In 1957, the first wearable, battery-powered cardiac pacemaker was used to keep a young patient alive. The first implantation of a permanent pacemaker followed in 1958. Since then, pacemaker technology has continually improved and has become the treatment of choice to treat symptoms due to bradycardia. The pacing lead is usually introduced transvenously into the right atrium or right ventricle, and electrical pulses from the implanted pacemaker are applied by the lead via metal electrodes that are in contact with cardiac muscle.
More recently, cardiac resynchronization therapy using bi-ventricular pacing has been introduced to treat patients with heart failure. More than twenty million people worldwide suffer from heart failure, with about two million new cases diagnosed each year. With some patients, heart failure disease affects the synchronous beating action of the left ventricle and right ventricle until the left ventricle cannot pump blood efficiently to supply the body with oxygen and nutrients. These patients tend to tire easily, have a poor quality of life, and their health may deteriorate rapidly resulting in a need of a heart transplant or death.
Cardiac resynchronization therapy helps to coordinate the left ventricle and right ventricle of the heart in patients with moderate to severe heart failure. It helps to improve the pumping power of the heart, can make the patients feel better, increase their energy levels, and improve their exercise capacity.
Cardiac resynchronization therapy systems typically include a left ventricular lead to provide stimulation to the left ventricle, together with conventional pacing leads placed in the right atrium and right ventricle.

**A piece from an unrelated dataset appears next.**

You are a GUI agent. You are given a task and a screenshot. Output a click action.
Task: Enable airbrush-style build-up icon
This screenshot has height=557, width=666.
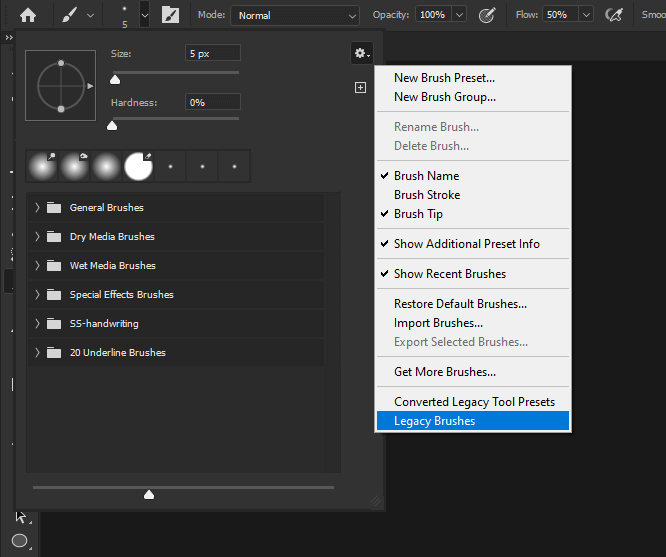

The left ventricular lead is oftentimes introduced via the coronary sinus into the coronary venous system to achieve appropriate (synchronous) left ventricular stimulation although a variety of epicardial or pericardial locations can also be utilized. Different patients have different cardiac venous anatomy. As a result, delivery of a left ventricular lead can be challenging. In addition, heart failure can result in cardiac remodeling or change of shape. In contrast to the electrodes of the right atrial pacing lead and the right ventricular pacing lead, which are typically affixed to cardiac muscle by a fixation mechanism such as tines or a screw tip, the electrode (or electrodes) of the left ventricular lead are positioned within a blood vessel and are not affixed by a fixation mechanism. Given the location and the lack of tissue fixation, maintaining the position of the left ventricular lead on a long-term basis can be difficult to achieve. The inventors suggest that in approximately twenty percent (20%) of patients, the left ventricular lead suffers some dislocation, and stimulation may become less effective because the electrode is no longer positioned in the clinically optimal position.